ピリッと嫌な痛みが走って、俺は咄嗟に唇を押さえた。下唇のやや右側。離した指先にはかすかに赤いものがついている。 唇、切れちまった。 顔をしかめて呟いたセリフに振り返った青峰は、みるみるうちに表情を変えた。
「……おい、火神ィ」
不機嫌丸出しの声で呼ばれたと思ったら、次の瞬間には胸倉をねじ上げられていた。 あまりにも唐突なそれに理解の追いつかない俺を嘲笑うような追撃。

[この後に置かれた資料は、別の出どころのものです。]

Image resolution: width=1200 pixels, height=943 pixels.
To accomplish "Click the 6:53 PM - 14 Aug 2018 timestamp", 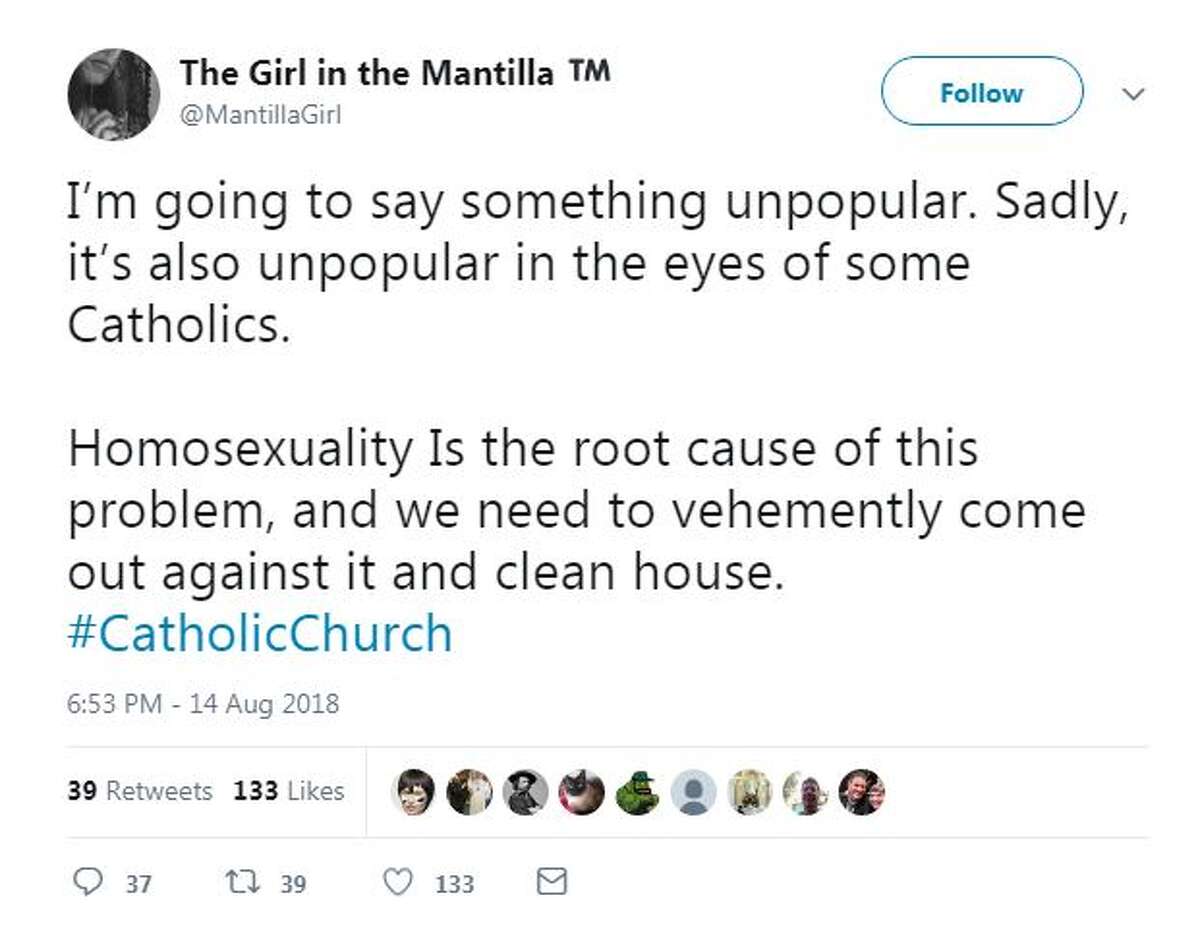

青峰がもたらしたのはキスなんて可愛らしいモンじゃない、生々しい愛撫だった。 繰り返し吸われ、嬲られ、なぞられ、噛まれる。 このまま食われたらどうしよう。心構えの一つも出来ていなかった俺はただ一方的に翻弄されるきりで、情けなくもたちまち息が上がってしまう。せめてもの抵抗に青峰の胸を叩いた手も次第に力を失い、今では縋りつくのと変わらない有り様だ。 特に何が気に入らねぇのか、尖らせた舌先で執拗に傷口を抉ってくるから、その度に背筋を走るぞくぞくしたものは快感なんかじゃないのだと必死で言い聞かせた。
「っぅ、ん、ぷ、ァ……、ハ、ハ……ァ……」 「なぁ。これから先、唇切れるたびに俺にチューされんのとキチンとリップクリームつけるの、どっちがいい?」
俺の好きなお前のパーツを勝手に荒らしてんじゃねーよ、と言い放つ青峰は俺様の使いどころを間違えてる気がするのだが。
「……リップクリームつけます」
あ、今舌打ちしただろ、テメェ。
----- 無頓着火神くんと何だかんだ理由をつけてキスしたいだけの青峰。